08 JUL 2020
On Tuesday night, the livestock carrier Talia finally received permission to transfer 50 rescued migrants to the custody of Maltese immigration officials.
The Talia was on a ballast voyage off Libya on Saturday when she diverted to rescue 52 migrants in a drifting boat. A surveillance plane operated by rescue NGO Sea-Watch spotted the boat and helped vector the merchant ship in, and the crew completed the rescue. However, the ship was not in an ideal state to receive passengers: she had just offloaded a livestock cargo in Libya, and her decks had not yet been fully cleaned, Capt. Mohammad Shaaban told media.

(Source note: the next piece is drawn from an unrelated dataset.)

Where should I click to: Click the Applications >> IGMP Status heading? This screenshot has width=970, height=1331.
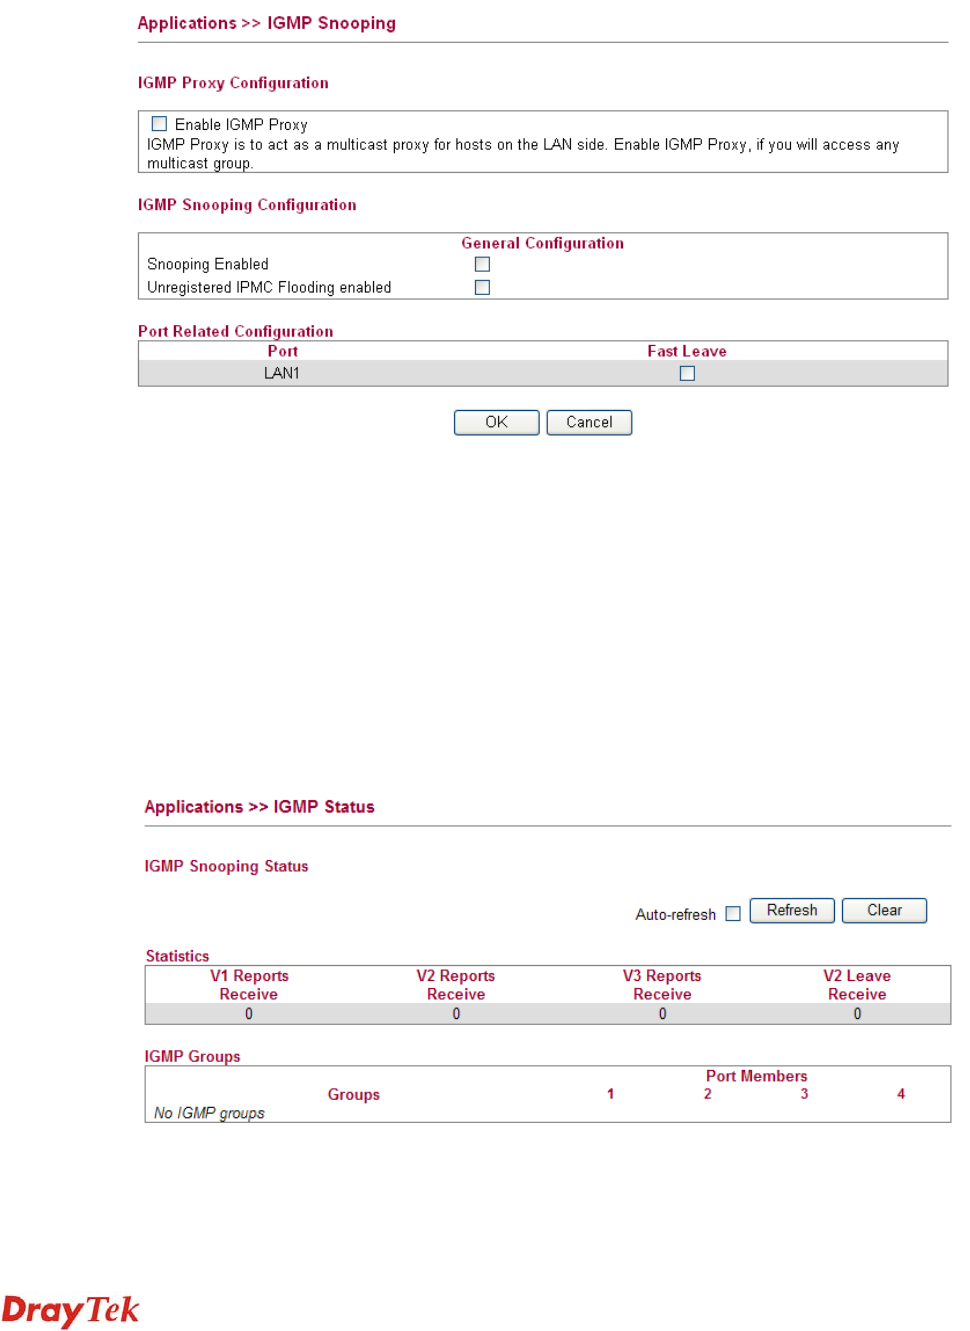coord(259,807)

The Talia appealed to Italian and Maltese authorities for permission to disembark the survivors. She proceeded first to Lampedusa, where Italian authorities told her to divert to Malta instead. She headed to Malta, but Maltese officials asked her to stay outside of the island’s territorial seas, according to Capt. Shaaban. Weather conditions worsened, and the crew of the Talia relocated the migrants from the weather deck onto deck six, one of the ship’s livestock decks. After an appeal, Maltese officials allowed the Talia to move temporarily to an anchorage just offshore in order to ride out the storm.
Two of the survivors were evacuated to Malta early this week with medical issues. In line with the long-running standoff over migrant arrivals in the Central Mediterranean region, permission was not immediately granted for the remaining 50, and the Talia waited at sea until a Maltese patrol boat arrived to take the remainder Tuesday night.

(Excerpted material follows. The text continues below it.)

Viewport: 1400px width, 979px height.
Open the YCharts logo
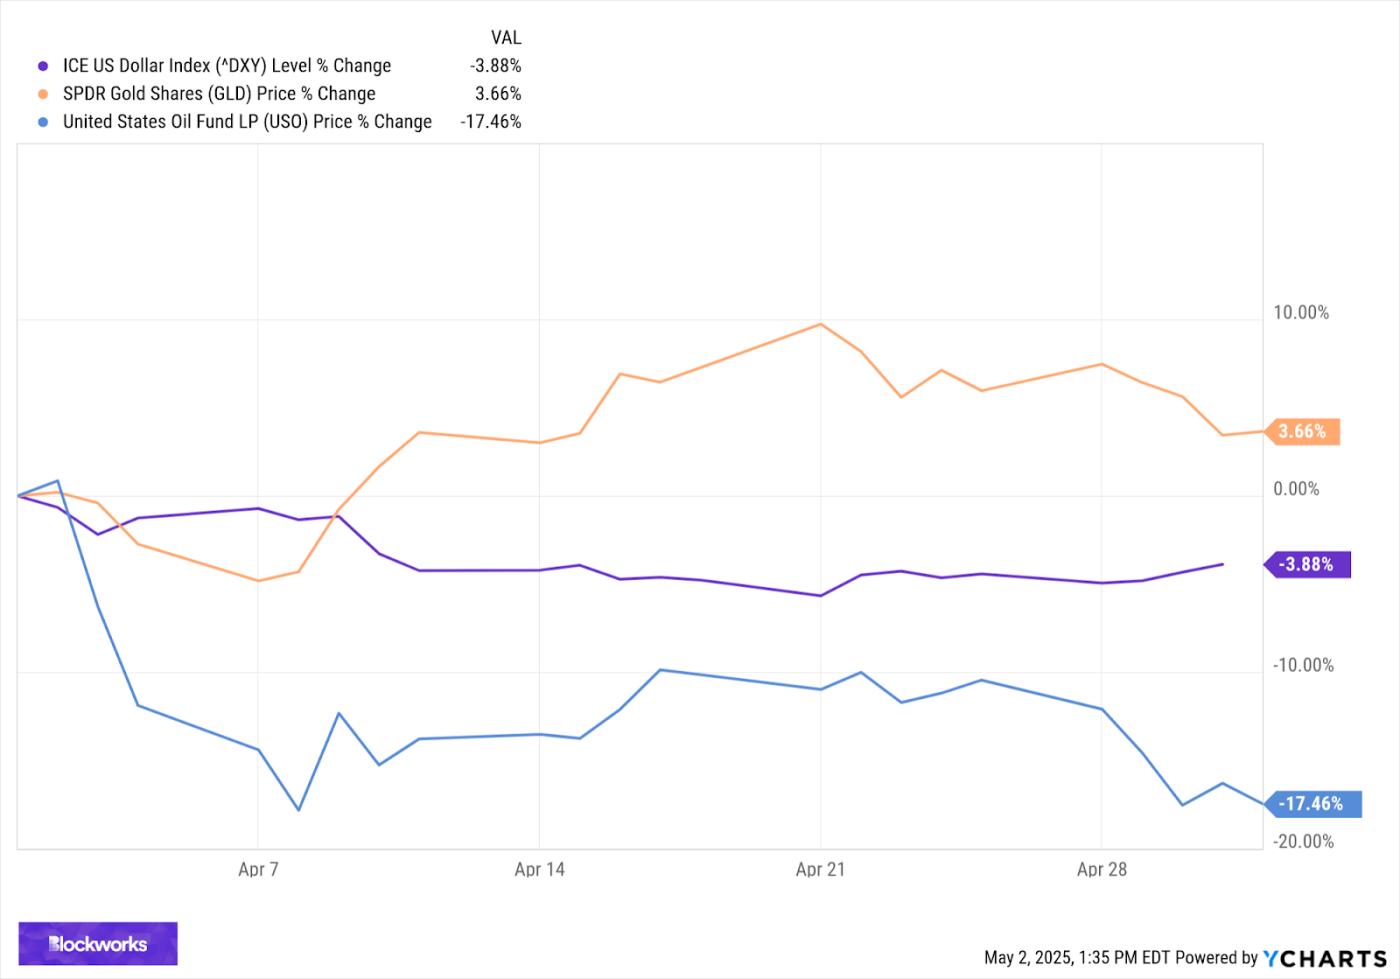coord(1325,957)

“We have followed the law and yet we cannot disembark in Europe. We cannot believe that a merchant ship with limited capacity for assistance will do its duty while a state like Malta now fails to assign a safe port as required by law,” the Talia’s representatives told Sea-Watch.
Malta is seeking a long-term, automatic distribution agreement with other EU nations for the reception of migrant arrivals from Libya. The small island nation of 500,000 people happens to be one of the closest points in the EU to Libyan shores, and it is one of the two main destinations for migration on the Central Mediterranean route.